[Pixel coordinate grounding data]

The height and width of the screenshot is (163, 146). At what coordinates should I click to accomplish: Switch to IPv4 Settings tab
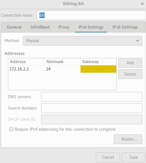91,27
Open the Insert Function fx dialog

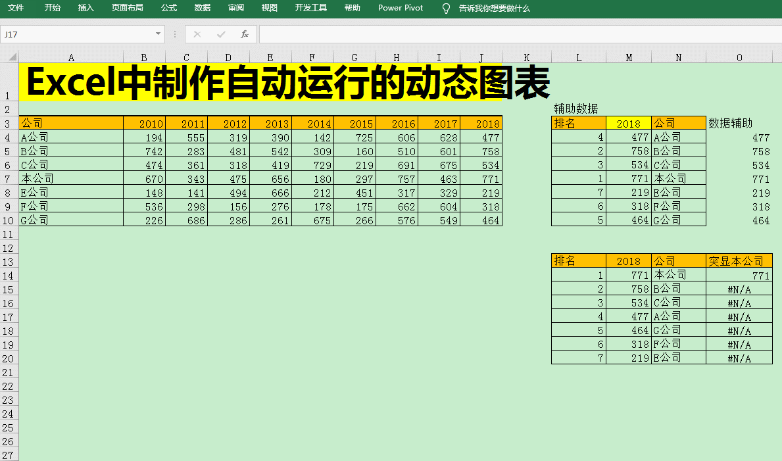pyautogui.click(x=245, y=34)
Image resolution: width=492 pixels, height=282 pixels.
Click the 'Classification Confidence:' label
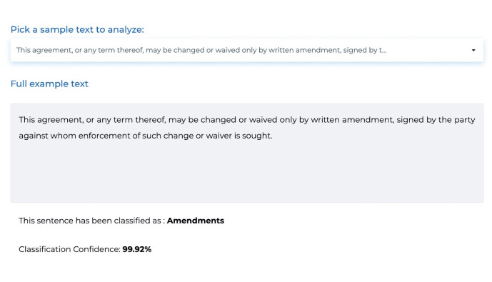(x=70, y=249)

## TASK DESCRIPTION
Output each line above exactly. Skip the images.

## SOLUTION TO THIS PROBLEM
The height and width of the screenshot is (163, 146). At what coordinates should I click to accomplish: Switch to IPv4 Settings tab
91,27
Open the Insert Function fx dialog

pyautogui.click(x=245, y=34)
Image resolution: width=492 pixels, height=282 pixels.
Click the 'Classification Confidence:' label
(x=70, y=249)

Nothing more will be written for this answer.